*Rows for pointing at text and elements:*
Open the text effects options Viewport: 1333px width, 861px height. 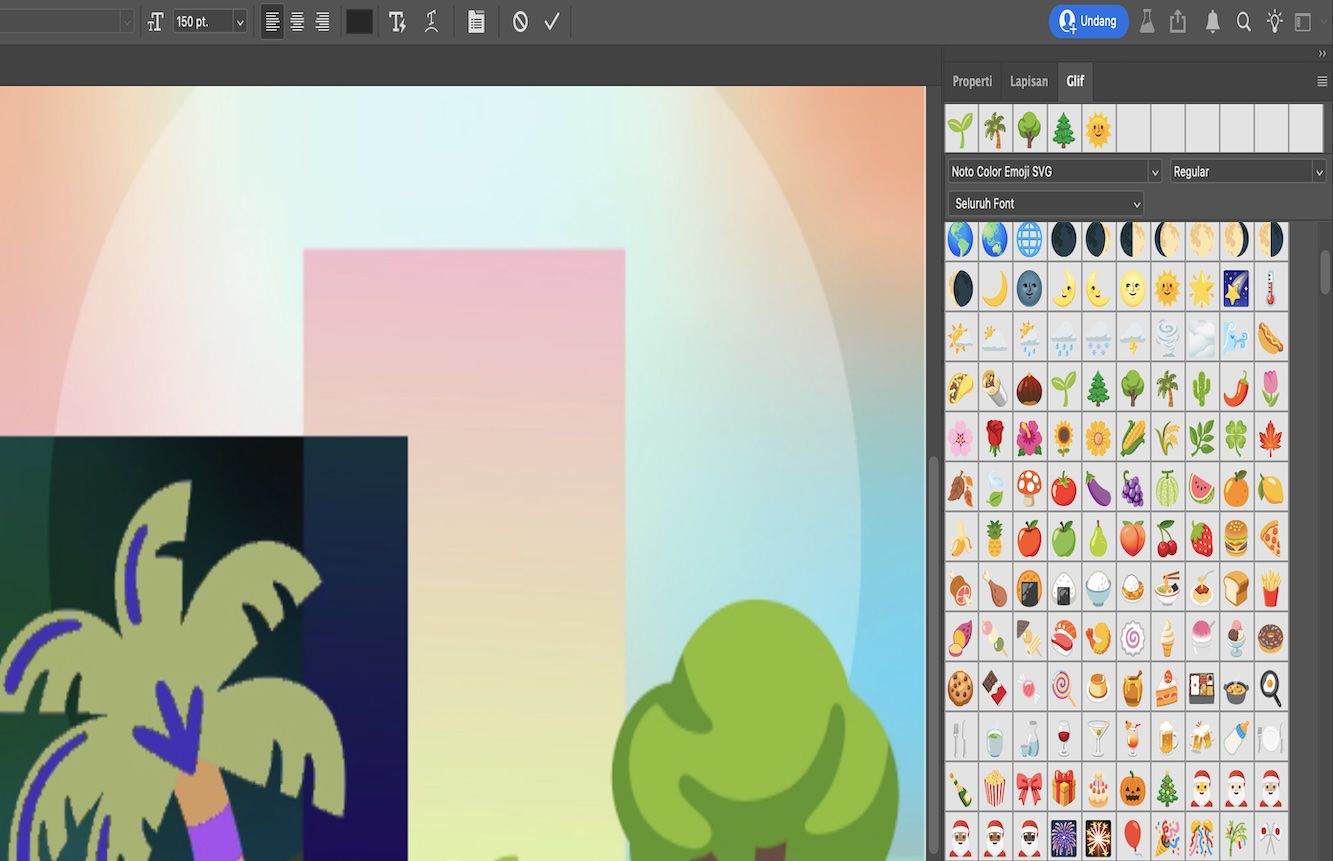(397, 21)
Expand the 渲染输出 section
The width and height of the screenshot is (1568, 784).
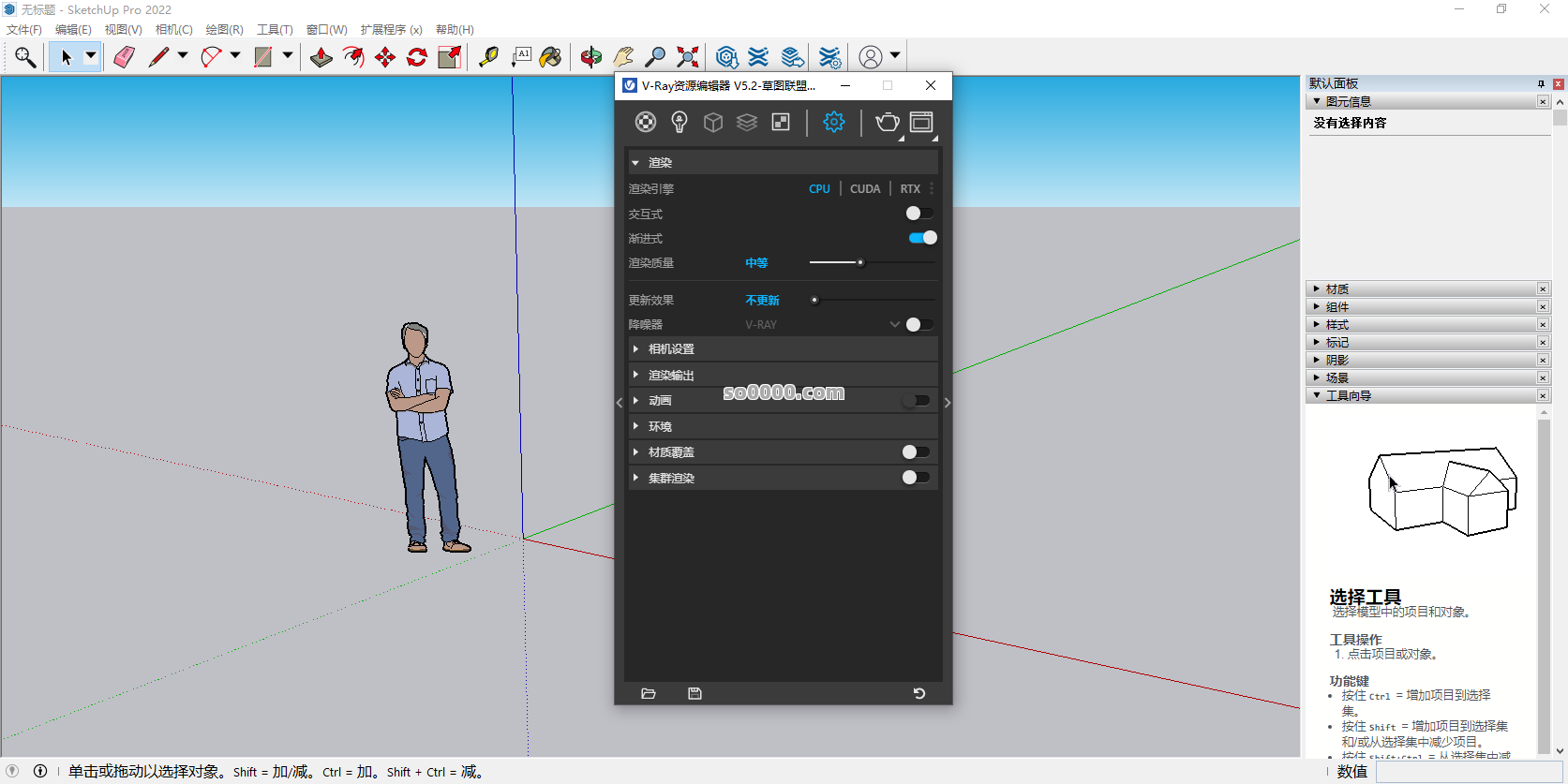[x=671, y=375]
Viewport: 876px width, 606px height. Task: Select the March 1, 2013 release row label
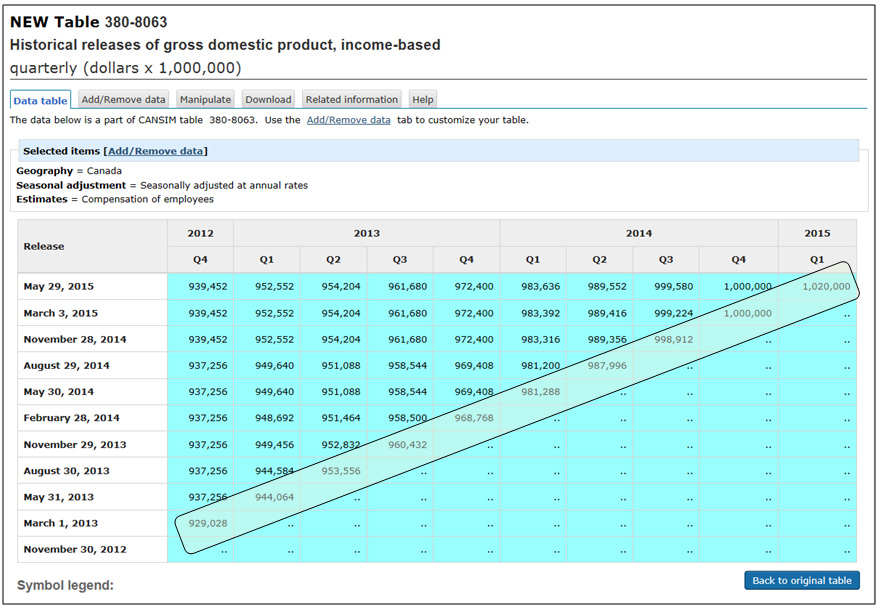61,523
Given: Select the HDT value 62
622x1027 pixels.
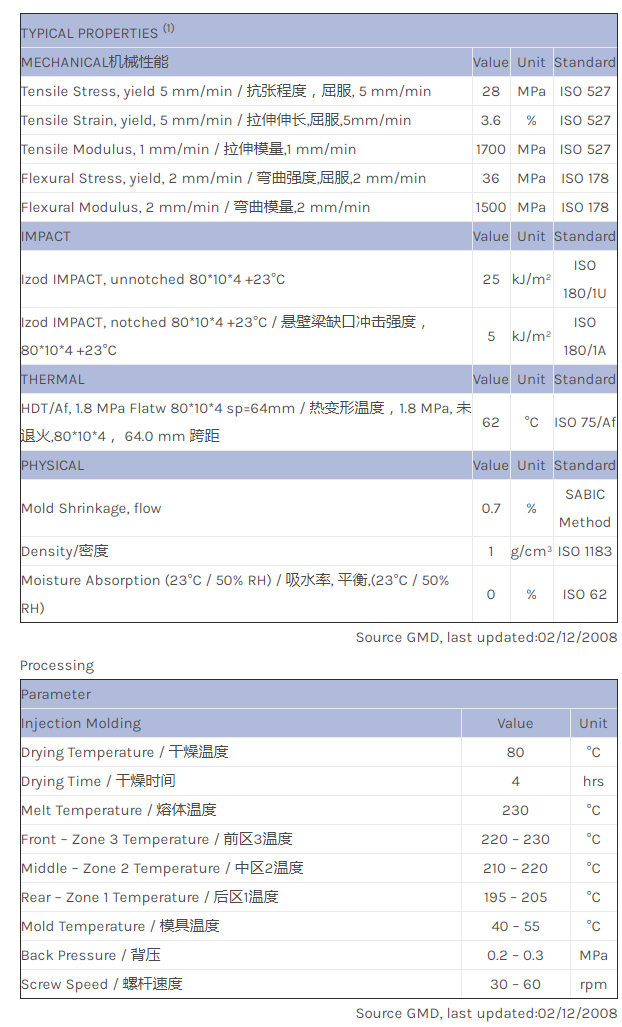Looking at the screenshot, I should [491, 422].
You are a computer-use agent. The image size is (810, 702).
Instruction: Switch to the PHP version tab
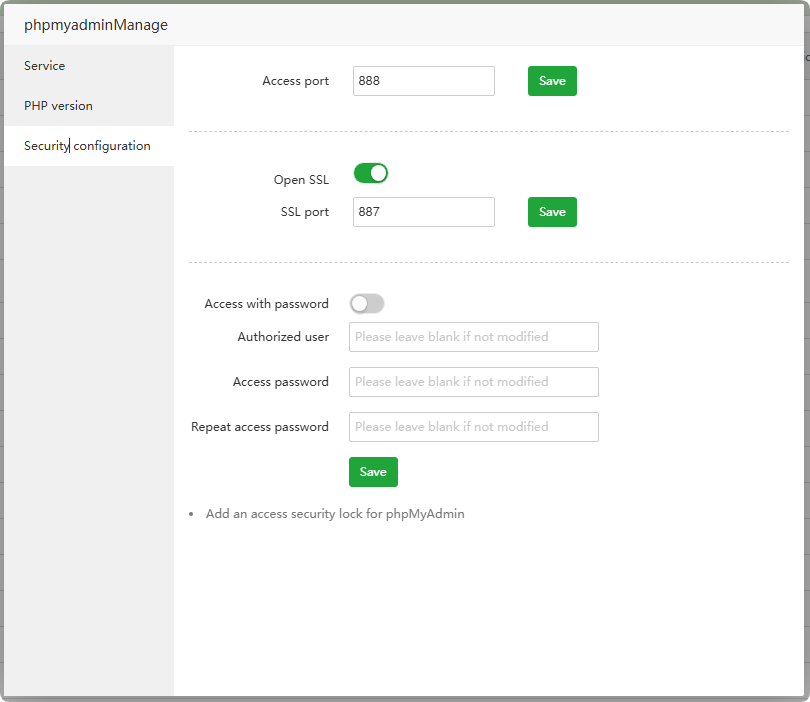click(x=58, y=106)
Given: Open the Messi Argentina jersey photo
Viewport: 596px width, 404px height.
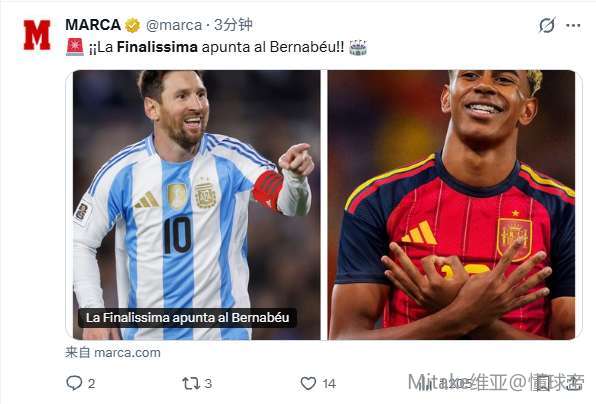Looking at the screenshot, I should point(197,205).
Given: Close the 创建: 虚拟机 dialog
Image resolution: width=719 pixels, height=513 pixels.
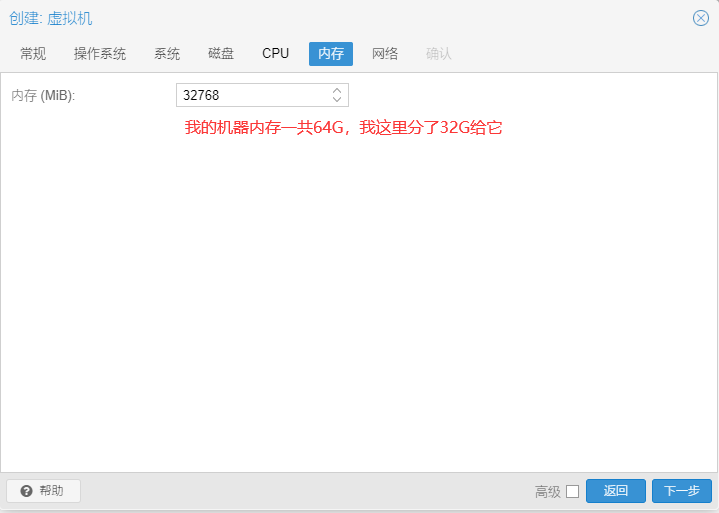Looking at the screenshot, I should coord(701,18).
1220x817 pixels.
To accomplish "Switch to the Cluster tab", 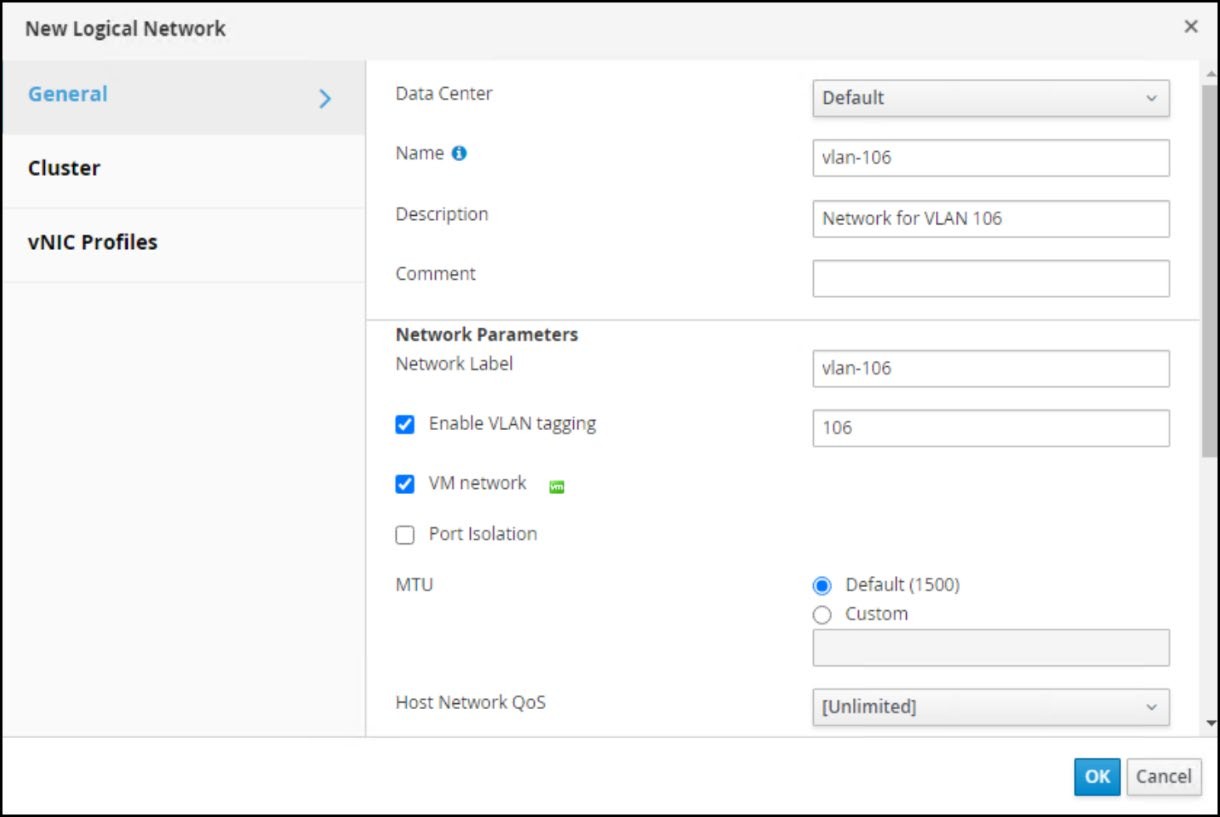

*Problem to work on:* Write out the rows above word for word, everything from the line containing "1220x817 pixels." down to the end of the rows. Leave the pictures out of your answer.

*Completed task:*
1220x817 pixels.
To accomplish "Switch to the Cluster tab", 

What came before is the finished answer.